The architecture relaxes the reliance on costly, power-hungry DRAM scaling and enables true standalone inference on edge-class platforms. Its decoupled design both tolerates NAND-specific error patterns and flexibly meets real-world attention workload scaling via context-adaptive dynamic scheduling.
Future Prospects
NVLLM opens several avenues for research and system development:
- Broader in-storage compute: Extending this architectural template to other memory-bound neural workloads, integrating more sophisticated error-resilience for future ultra-dense NAND, and evaluating in-situ support for non-FFN blocks.

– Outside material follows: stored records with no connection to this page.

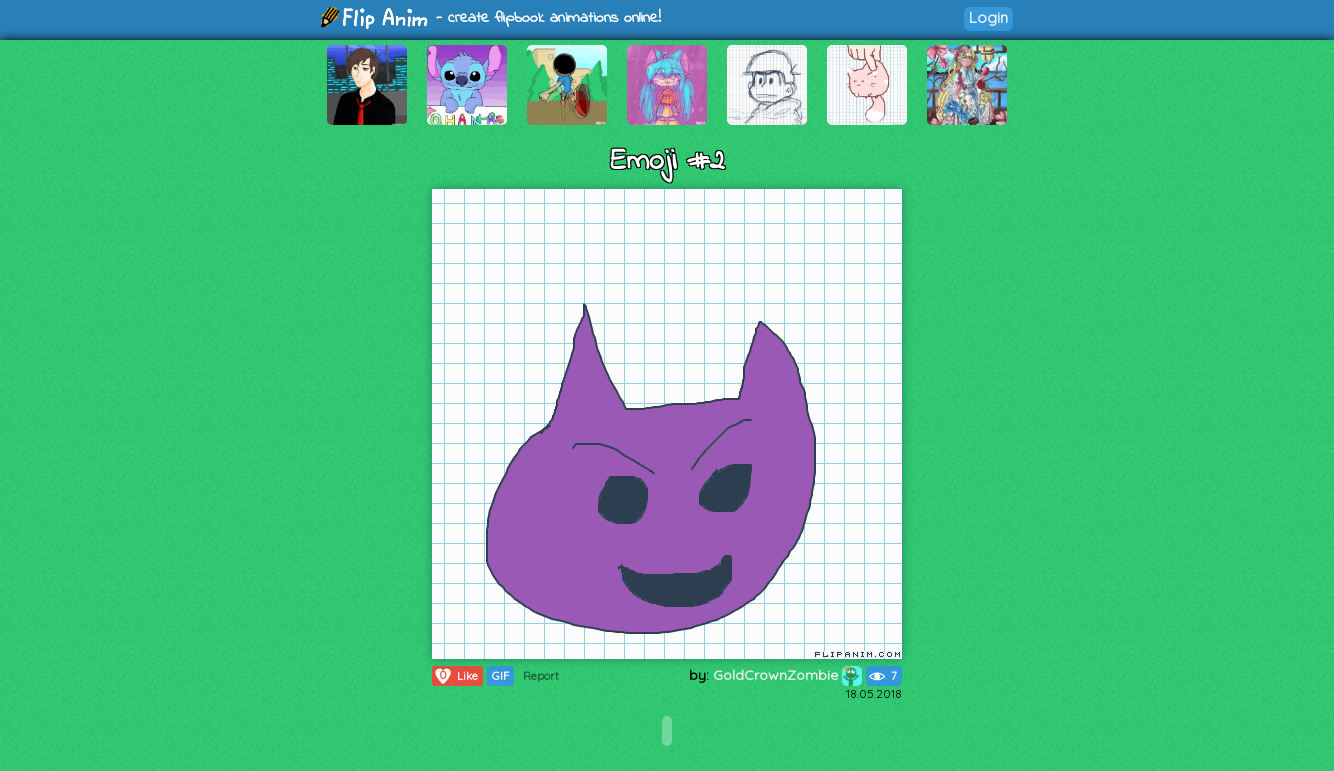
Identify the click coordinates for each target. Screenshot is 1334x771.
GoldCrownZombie (787, 675)
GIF (500, 676)
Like (455, 676)
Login (988, 17)
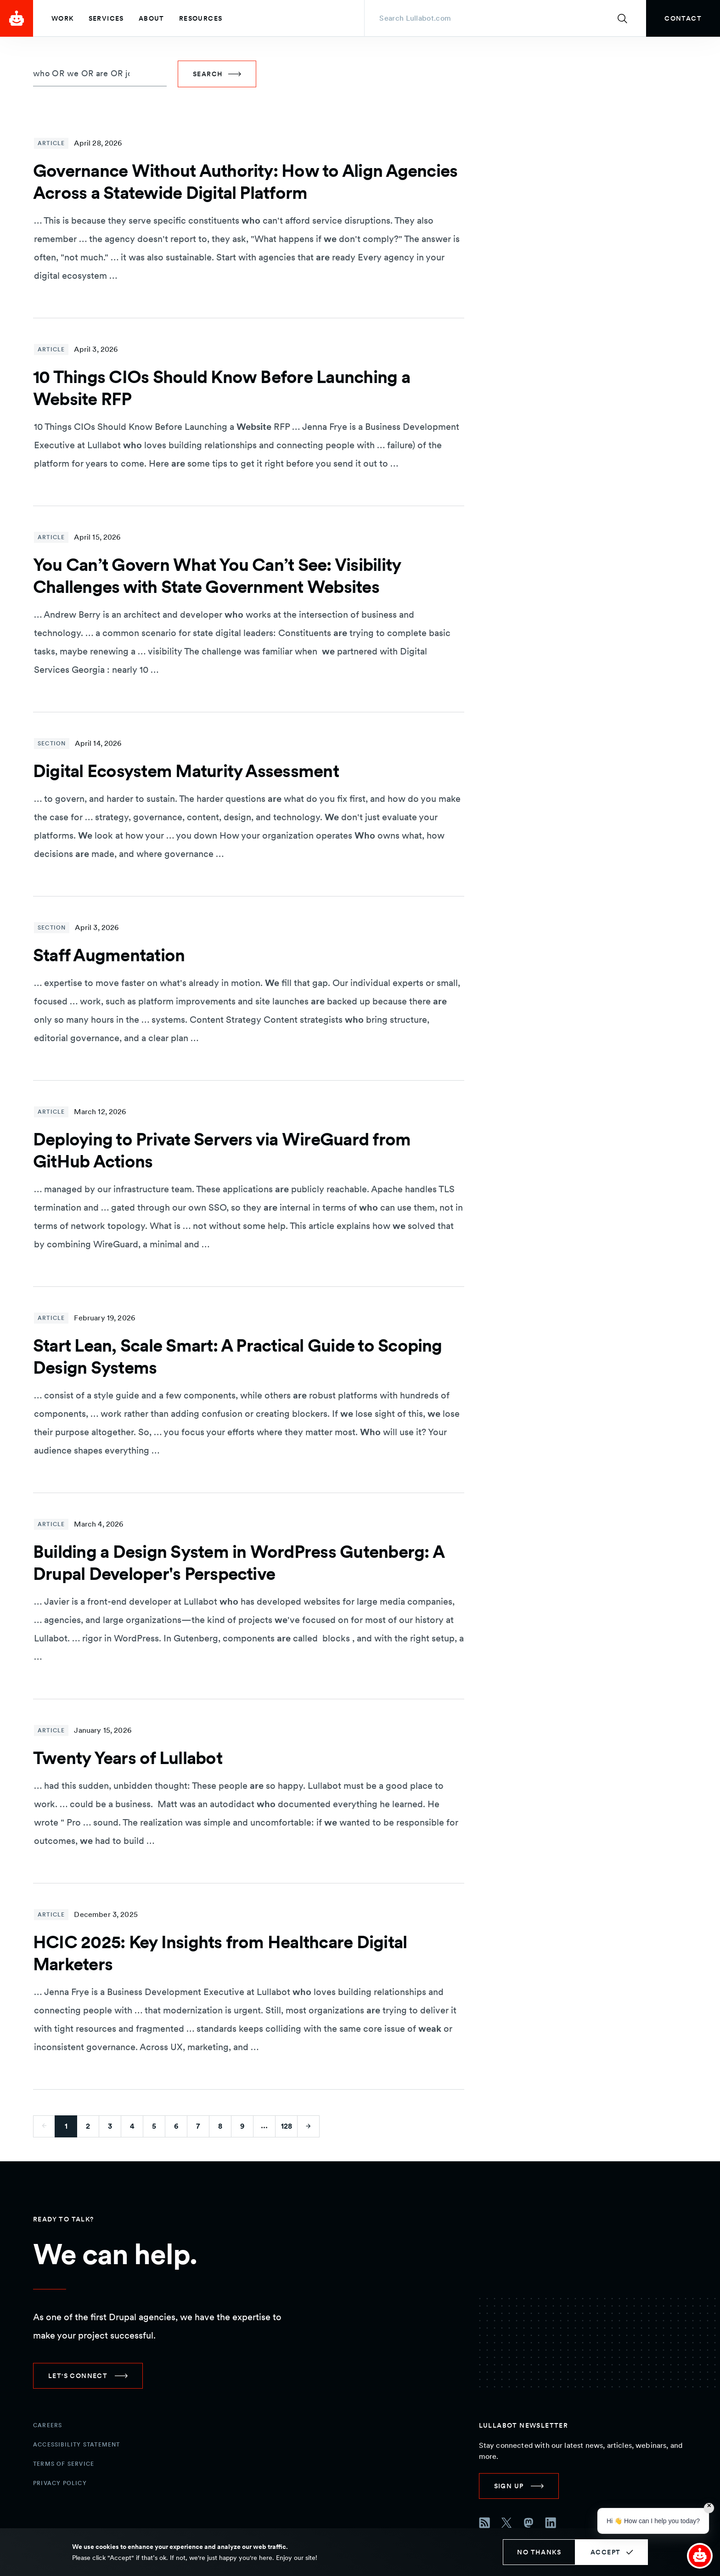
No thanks (539, 2552)
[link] (683, 18)
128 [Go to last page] (286, 2126)
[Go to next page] (309, 2126)
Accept (605, 2552)
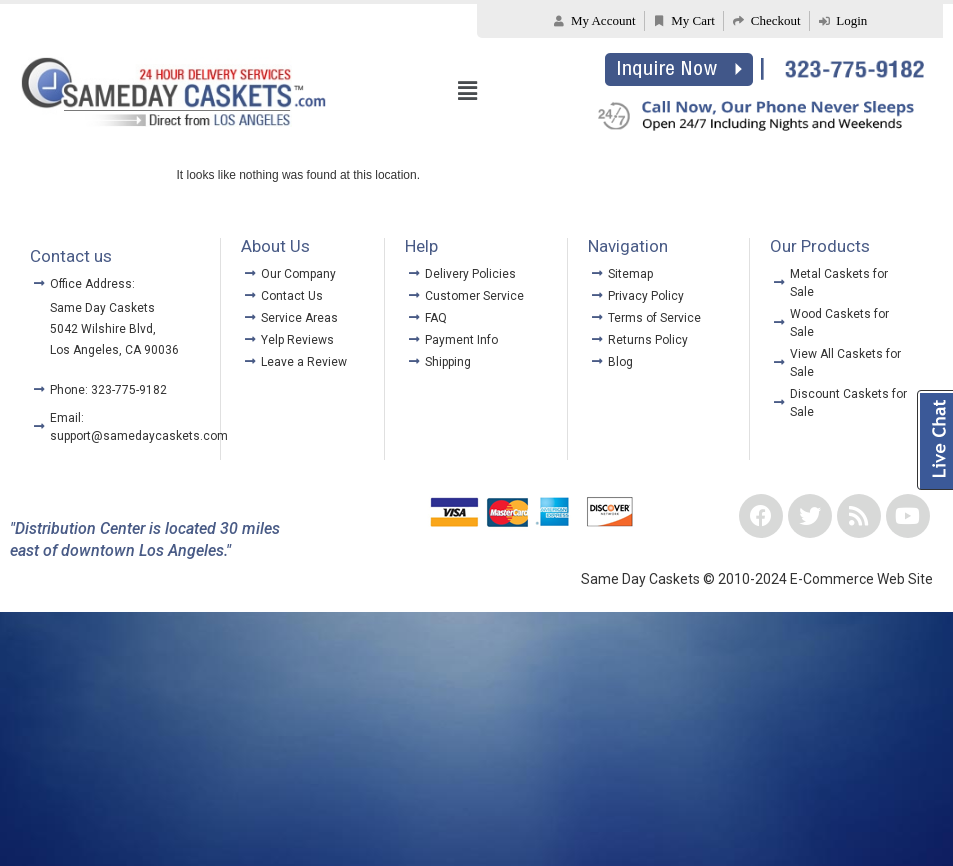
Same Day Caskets (102, 308)
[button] (467, 91)
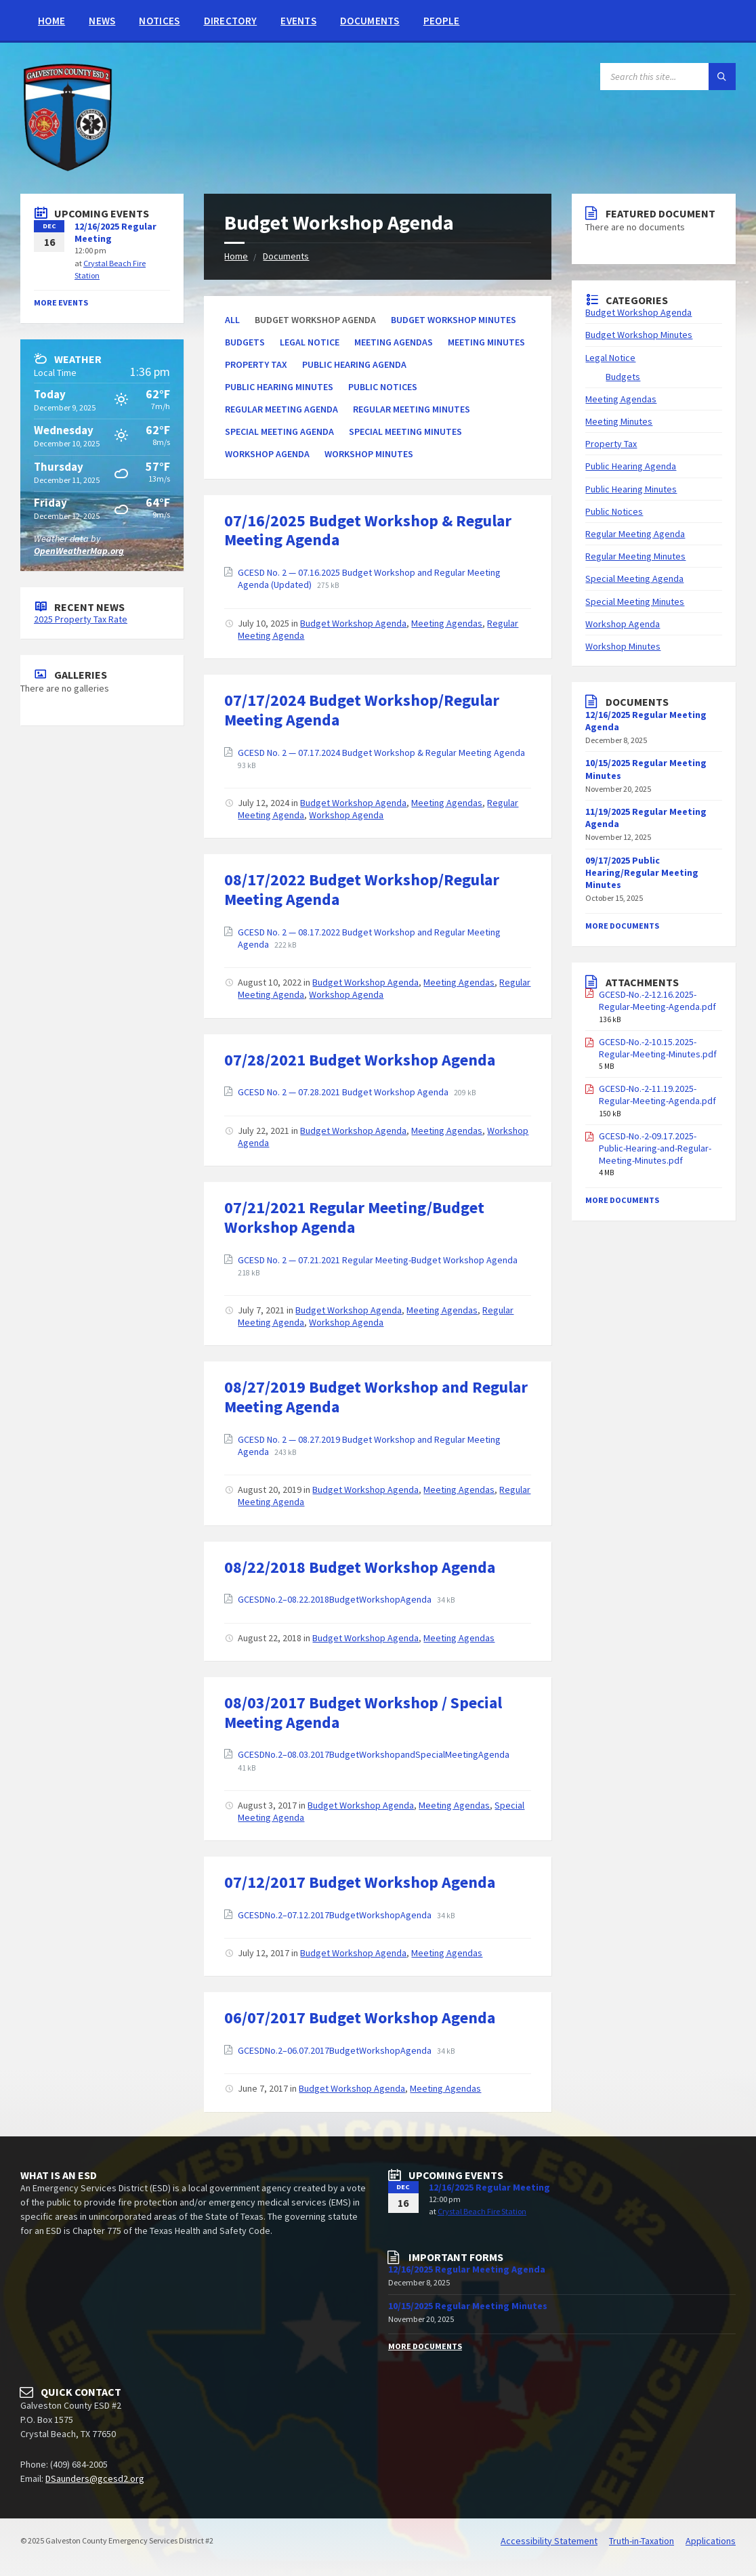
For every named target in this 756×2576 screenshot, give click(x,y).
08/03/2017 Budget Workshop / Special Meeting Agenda (363, 1712)
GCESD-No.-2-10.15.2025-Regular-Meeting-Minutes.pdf (658, 1048)
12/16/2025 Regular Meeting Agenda (466, 2269)
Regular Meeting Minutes (411, 409)
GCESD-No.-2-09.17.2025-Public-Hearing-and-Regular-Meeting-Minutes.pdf (655, 1148)
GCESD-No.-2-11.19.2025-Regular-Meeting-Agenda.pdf (657, 1094)
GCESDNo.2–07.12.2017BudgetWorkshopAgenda (336, 1915)
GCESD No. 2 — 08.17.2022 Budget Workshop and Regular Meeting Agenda (369, 938)
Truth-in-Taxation (641, 2541)
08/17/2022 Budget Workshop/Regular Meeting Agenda (361, 889)
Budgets (245, 342)
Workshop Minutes (368, 454)
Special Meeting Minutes (405, 431)
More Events (61, 302)
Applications (711, 2541)
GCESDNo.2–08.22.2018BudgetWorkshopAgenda (336, 1599)
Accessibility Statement (549, 2541)
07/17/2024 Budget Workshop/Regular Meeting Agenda (361, 710)
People (441, 20)
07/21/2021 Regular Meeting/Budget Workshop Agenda (354, 1217)
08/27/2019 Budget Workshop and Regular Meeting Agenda (376, 1396)
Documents (370, 20)
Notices (159, 20)
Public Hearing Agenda (354, 364)
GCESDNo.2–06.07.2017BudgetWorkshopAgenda (336, 2050)
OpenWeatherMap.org (79, 551)
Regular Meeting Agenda (281, 409)
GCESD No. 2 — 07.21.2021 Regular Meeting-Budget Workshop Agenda (378, 1260)
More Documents (622, 926)
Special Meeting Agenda (279, 431)
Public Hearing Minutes (279, 387)
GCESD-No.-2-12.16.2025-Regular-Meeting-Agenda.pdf (657, 1000)
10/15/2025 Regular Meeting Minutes (467, 2306)
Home (51, 20)
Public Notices (382, 387)
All (232, 320)
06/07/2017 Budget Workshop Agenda (359, 2017)
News (102, 20)
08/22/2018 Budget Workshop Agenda (359, 1567)
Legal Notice (309, 342)
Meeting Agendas (393, 342)
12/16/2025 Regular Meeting (489, 2187)
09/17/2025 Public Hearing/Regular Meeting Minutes (641, 872)
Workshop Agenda (267, 454)
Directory (230, 20)
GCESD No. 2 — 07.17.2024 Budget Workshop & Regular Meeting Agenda (381, 752)
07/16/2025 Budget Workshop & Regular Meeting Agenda (367, 530)
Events (298, 20)
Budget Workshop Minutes (453, 320)
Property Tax (256, 364)
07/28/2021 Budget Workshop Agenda (359, 1059)
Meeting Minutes (486, 342)
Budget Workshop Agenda (353, 623)
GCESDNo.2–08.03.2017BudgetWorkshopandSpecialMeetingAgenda (373, 1754)
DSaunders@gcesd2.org (94, 2478)
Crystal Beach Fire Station (482, 2211)
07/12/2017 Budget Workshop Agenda (359, 1882)
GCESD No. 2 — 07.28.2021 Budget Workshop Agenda (344, 1092)
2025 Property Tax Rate (80, 619)
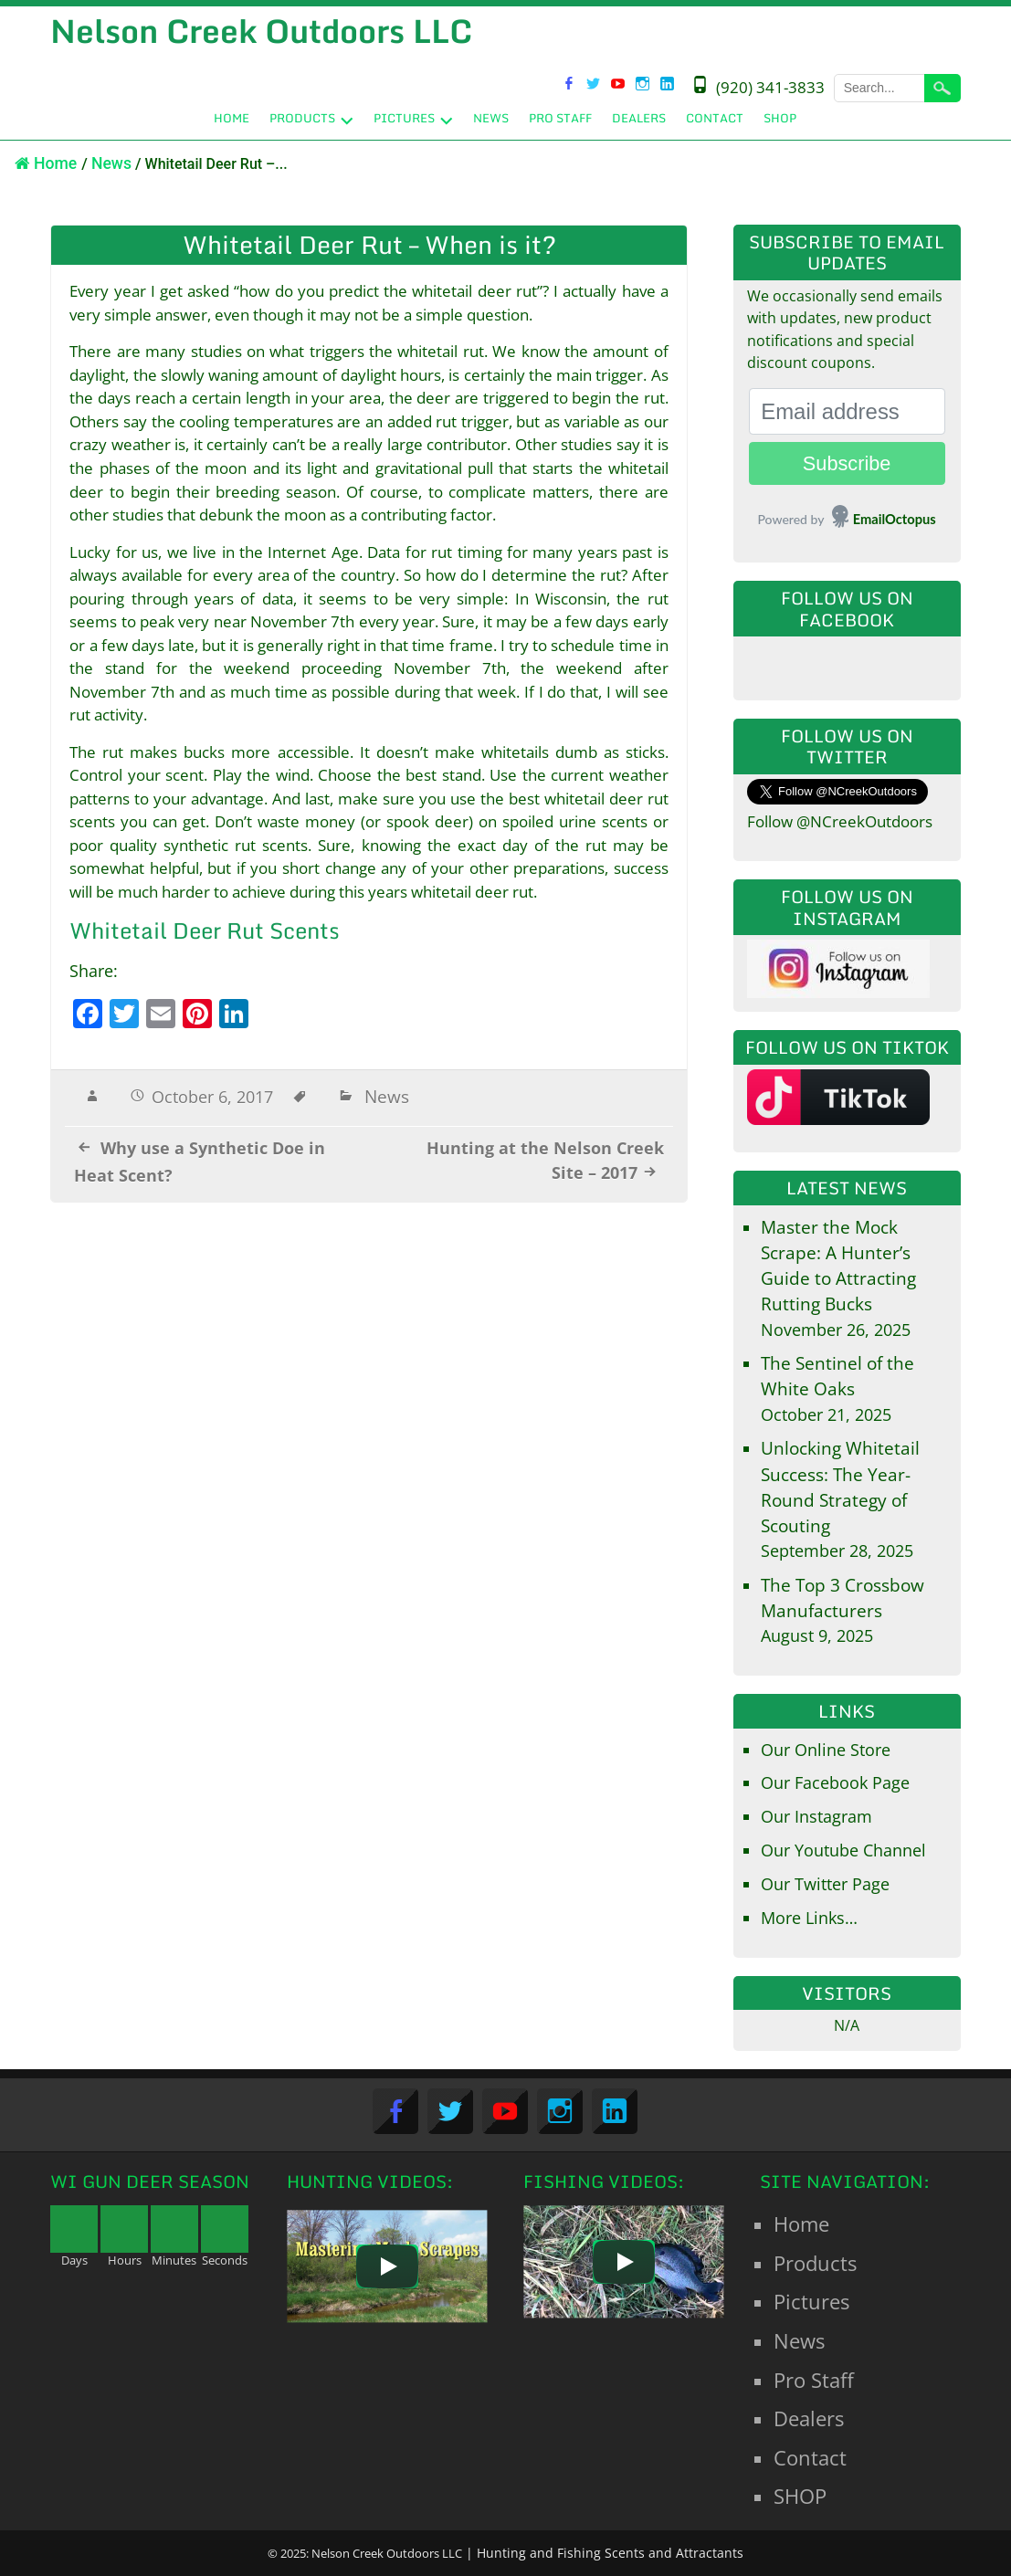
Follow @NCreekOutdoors (839, 821)
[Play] (387, 2266)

- Algorithmic scheduling: Exploring more advanced adaptive pipeline control, particularly in multi-tenant conversational agents or multi-modal LLMs, to maximize pipeline occupancy under dynamic edge constraints.
- Process technology advancements: Benefiting from the continued scaling of wafer-to-wafer bonding and denser NAND stacks, enabling further area-power reduction and substrate co-localization with SoC hosts.
Conclusion
NVLLM establishes a new paradigm in on-device LLM inference by co-optimizing 3D NAND, CMOS logic, NPU, and DRAM subsystems through principled partitioning of storage and compute. Its hybrid-bonded, error-resilient, and highly parallel architecture delivers significant advancements in throughput, latency, and energy efficiency over current GPU- and SSD-driven baselines, substantiating the practical viability of edge-class LLMs in resource-constrained environments.